Why practice just one area of law when you could practice two, using them simultaneously to your advantage? That’s how Howard Bruce Klein, Philadelphia’s 2020 “Lawyer of the Year” in Qui Tam Law, decided to pursue that discipline in addition to his initial specialty, Criminal Defense: White Collar.

“In order to competently represent my clients, it became necessary to develop expertise not only in white-collar criminal defense but also in the defense of Qui Tam/False Claims Act civil litigation,” Klein says. “These cases typically proceed along parallel tracks, and what most engages and challenges me is strategizing the criminal case and the qui tam/False Claims Act case simultaneously. Everything you do as a lawyer on one side of the case affects the parallel case.”

Klein’s passion for the law comes from trying the cases in court, he says, from his earliest days as a federal prosecutor to the work he does today in criminal defense at his firm, the Law Offices of Howard Bruce Klein, P.C. Two particularly notable ones, he recalls, were an acquittal he secured for a Philadelphia lawyer after a six-month federal racketeering jury trial and the dismissal of all counts against the CEO of a manufacturing company in the wake of a federal jury trial on bank-fraud charges.

“Strategizing a global defense, always with a readiness to go to trial, has allowed me to achieve results for a number of pharmaceutical executives, including several CEOs,” Klein says, “where all criminal charges were dropped and a qui tam/False Claims Act case was resolved by the corporate employer without the individual executive having to pay any damages.”

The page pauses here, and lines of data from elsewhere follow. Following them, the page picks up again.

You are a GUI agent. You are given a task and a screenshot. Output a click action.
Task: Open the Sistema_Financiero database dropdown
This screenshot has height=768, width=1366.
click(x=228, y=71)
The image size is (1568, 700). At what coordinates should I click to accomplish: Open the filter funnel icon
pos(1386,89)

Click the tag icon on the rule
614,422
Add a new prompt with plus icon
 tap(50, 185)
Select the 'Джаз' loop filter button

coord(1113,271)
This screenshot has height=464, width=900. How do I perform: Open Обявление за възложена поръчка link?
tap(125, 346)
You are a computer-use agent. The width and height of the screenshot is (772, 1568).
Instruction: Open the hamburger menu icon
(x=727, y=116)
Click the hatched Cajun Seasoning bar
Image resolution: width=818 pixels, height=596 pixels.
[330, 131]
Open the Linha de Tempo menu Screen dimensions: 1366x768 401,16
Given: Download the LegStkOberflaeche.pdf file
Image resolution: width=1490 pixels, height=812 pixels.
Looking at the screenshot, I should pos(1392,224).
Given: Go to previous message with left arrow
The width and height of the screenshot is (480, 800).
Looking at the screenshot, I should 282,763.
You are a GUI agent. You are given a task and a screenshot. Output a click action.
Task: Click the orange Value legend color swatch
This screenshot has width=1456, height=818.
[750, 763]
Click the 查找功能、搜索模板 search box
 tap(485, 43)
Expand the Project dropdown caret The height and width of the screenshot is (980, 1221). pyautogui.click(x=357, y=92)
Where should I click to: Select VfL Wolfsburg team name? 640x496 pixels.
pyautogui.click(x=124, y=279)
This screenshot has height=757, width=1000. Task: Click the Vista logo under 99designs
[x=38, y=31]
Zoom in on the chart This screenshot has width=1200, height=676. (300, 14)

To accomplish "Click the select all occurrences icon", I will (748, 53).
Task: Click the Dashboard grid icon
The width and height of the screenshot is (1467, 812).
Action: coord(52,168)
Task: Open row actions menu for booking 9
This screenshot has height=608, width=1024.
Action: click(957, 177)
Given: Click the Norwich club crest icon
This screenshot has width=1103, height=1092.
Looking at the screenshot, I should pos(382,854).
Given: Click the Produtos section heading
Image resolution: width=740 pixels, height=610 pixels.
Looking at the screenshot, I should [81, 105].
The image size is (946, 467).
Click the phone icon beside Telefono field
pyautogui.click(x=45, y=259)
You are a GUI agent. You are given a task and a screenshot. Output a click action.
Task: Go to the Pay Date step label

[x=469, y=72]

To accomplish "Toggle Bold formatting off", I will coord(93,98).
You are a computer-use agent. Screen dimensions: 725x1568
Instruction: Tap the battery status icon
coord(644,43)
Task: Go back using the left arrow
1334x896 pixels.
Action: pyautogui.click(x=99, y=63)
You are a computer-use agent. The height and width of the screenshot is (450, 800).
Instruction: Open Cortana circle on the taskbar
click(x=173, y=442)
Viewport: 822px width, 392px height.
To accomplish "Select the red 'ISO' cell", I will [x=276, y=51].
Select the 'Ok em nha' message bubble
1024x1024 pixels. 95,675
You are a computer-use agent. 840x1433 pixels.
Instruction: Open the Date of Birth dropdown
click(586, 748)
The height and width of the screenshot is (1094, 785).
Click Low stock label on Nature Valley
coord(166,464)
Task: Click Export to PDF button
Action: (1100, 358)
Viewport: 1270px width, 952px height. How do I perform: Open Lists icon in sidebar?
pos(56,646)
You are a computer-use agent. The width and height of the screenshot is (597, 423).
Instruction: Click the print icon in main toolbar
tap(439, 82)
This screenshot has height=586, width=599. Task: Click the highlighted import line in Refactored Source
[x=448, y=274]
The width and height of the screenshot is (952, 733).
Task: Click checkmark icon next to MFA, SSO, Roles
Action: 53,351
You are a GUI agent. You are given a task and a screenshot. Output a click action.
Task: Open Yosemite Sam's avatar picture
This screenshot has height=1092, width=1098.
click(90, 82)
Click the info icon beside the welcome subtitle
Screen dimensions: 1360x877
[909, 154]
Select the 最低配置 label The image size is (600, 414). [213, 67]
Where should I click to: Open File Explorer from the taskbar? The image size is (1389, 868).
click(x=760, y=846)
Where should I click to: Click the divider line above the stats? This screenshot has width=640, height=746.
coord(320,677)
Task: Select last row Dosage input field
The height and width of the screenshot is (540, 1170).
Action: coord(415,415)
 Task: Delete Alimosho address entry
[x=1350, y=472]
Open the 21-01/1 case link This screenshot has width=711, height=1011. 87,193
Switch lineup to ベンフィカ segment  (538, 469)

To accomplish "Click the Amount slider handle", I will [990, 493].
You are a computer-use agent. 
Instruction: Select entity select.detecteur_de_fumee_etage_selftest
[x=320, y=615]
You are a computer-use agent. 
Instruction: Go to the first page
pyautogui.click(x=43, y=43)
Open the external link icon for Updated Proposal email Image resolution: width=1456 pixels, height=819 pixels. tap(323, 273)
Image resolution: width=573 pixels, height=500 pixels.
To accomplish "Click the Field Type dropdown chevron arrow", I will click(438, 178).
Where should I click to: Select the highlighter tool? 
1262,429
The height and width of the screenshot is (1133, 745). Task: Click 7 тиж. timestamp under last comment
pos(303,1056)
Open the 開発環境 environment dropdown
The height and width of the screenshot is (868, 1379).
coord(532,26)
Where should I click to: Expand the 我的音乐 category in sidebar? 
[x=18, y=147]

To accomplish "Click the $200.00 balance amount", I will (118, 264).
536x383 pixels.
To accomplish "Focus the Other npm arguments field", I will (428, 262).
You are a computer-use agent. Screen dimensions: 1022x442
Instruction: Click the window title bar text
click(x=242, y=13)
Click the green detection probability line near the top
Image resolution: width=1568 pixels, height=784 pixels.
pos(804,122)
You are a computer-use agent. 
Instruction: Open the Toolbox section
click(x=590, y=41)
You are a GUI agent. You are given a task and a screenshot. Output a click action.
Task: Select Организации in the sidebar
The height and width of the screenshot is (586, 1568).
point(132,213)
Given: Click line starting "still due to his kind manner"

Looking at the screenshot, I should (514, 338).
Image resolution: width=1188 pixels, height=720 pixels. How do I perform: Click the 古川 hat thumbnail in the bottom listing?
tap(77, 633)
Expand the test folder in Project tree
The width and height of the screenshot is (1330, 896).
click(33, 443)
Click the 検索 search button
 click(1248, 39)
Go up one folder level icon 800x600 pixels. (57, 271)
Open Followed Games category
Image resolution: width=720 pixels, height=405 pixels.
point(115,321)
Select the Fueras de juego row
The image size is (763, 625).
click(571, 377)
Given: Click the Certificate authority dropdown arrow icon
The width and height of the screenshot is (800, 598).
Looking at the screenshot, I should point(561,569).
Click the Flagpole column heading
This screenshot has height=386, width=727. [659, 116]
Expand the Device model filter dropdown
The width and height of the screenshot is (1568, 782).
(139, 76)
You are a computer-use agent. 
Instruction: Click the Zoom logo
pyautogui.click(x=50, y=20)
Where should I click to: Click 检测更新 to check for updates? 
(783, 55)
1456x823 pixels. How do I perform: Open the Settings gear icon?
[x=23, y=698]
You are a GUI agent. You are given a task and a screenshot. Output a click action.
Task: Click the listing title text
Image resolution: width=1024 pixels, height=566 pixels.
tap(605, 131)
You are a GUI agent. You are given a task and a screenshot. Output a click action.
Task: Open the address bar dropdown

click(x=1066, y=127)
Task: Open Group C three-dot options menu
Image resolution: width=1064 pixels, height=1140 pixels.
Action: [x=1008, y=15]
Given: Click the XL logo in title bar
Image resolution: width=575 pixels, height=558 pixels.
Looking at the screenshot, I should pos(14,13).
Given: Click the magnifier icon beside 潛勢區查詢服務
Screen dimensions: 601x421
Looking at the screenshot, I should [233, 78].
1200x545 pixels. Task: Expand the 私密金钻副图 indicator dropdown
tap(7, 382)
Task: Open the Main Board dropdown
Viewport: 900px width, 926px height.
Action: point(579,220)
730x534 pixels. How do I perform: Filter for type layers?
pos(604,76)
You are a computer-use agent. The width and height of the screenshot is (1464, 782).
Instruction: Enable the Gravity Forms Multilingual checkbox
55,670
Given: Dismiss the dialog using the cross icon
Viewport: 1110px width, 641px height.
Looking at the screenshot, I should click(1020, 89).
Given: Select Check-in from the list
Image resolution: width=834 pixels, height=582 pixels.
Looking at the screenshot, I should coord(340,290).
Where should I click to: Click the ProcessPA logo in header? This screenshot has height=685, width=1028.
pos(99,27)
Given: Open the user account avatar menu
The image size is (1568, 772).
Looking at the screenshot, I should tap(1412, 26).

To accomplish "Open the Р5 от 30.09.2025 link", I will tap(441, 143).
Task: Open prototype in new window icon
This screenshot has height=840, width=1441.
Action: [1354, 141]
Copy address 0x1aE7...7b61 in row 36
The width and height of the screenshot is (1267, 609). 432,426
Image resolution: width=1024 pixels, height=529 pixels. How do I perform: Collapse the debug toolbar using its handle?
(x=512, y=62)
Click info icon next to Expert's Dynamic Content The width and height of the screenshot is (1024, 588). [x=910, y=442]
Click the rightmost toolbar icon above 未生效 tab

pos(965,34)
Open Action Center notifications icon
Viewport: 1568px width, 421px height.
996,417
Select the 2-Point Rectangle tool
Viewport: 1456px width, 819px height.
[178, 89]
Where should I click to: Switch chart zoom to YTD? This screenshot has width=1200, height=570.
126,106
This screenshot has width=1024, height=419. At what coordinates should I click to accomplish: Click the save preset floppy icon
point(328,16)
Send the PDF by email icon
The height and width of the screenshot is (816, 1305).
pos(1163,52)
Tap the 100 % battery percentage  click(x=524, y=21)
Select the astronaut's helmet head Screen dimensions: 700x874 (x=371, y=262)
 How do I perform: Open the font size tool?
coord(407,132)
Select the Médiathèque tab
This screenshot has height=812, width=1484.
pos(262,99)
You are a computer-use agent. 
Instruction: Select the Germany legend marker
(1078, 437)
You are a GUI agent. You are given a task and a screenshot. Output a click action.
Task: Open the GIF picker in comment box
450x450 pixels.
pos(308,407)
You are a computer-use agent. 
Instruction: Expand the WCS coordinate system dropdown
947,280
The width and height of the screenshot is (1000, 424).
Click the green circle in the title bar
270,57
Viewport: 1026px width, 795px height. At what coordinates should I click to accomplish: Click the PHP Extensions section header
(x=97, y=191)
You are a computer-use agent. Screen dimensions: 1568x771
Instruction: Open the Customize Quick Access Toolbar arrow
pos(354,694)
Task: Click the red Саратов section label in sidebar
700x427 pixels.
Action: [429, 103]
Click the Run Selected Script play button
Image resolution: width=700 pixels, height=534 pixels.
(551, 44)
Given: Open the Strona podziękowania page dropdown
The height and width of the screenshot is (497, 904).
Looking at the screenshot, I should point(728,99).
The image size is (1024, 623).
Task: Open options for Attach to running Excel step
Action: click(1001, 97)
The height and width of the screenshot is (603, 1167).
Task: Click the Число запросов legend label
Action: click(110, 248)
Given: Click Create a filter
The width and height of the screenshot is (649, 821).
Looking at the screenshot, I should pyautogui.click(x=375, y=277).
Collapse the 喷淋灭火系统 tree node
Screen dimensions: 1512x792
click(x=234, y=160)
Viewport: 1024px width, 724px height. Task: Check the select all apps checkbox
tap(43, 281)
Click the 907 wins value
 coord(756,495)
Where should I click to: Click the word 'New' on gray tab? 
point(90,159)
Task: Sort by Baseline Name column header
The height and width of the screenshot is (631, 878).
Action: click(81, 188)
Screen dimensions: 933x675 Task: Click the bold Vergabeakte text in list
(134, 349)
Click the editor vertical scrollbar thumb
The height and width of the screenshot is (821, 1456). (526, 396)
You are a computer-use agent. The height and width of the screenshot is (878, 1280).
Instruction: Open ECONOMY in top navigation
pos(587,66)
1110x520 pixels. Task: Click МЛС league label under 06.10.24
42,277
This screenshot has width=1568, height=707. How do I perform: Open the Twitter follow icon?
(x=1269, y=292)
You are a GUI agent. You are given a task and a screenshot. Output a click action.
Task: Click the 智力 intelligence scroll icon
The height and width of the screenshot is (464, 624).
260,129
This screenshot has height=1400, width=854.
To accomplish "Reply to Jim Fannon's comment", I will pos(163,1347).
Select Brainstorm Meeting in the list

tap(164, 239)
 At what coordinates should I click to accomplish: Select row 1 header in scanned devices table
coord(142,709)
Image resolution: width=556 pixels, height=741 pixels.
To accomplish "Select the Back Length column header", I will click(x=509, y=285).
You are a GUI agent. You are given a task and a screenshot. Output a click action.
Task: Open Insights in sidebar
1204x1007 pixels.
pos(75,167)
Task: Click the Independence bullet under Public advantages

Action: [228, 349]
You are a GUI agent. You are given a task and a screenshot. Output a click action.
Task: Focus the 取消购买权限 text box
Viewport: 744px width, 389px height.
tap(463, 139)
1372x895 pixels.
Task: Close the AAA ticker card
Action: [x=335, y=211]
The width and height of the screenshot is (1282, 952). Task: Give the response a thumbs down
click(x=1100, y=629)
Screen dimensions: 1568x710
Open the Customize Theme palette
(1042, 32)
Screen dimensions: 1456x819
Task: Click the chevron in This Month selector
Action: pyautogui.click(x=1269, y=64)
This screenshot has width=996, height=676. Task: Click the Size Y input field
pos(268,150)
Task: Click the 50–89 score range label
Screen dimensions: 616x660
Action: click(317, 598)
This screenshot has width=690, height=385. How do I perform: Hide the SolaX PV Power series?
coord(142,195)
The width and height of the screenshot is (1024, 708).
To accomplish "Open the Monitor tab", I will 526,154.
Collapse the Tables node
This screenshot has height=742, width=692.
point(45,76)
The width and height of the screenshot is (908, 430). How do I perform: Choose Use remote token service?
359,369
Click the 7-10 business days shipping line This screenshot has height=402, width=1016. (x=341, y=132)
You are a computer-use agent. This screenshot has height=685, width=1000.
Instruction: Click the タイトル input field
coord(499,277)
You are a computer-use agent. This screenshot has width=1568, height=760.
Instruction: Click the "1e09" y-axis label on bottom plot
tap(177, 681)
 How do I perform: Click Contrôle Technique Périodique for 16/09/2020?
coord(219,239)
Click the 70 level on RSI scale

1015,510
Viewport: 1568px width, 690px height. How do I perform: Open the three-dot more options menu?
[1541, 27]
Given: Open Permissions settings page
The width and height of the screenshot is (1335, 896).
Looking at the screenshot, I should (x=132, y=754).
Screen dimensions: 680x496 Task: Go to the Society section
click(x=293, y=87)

Most of the cases Klein works on involve business executives and other high-level professionals such as doctors and lawyers. What he finds most gratifying about handling their cases, he notes, is getting a result that enables them to resume their regular lives. “A successful resolution relieves an enormous burden on them—that of a criminal investigation and/or a qui tam/False Claims Act case, which they may have been carrying around for years,” he says. “It is those cases—when they are once again free from a government investigation—which makes the high stress in this area of practice seem worthwhile, and when you feel proud to be a lawyer.”